Records drawn from a dataset
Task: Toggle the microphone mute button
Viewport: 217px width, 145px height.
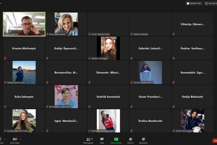Action: (1, 140)
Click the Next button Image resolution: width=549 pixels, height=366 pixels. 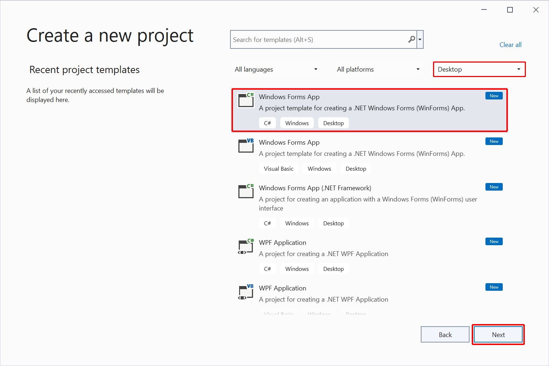pos(498,335)
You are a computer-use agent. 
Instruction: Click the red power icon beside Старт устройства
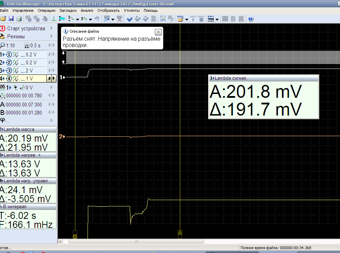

§ EXERCISE INSTRUCTIONS: Pictures are to be left out; the answer must otherwise be exactly the lines from the one with "You are a computer-use agent." through the final line of the entries above, both included.

§ WRITTEN REPLY:
You are a computer-use agent. 
Instruction: Click the red power icon beside Старт устройства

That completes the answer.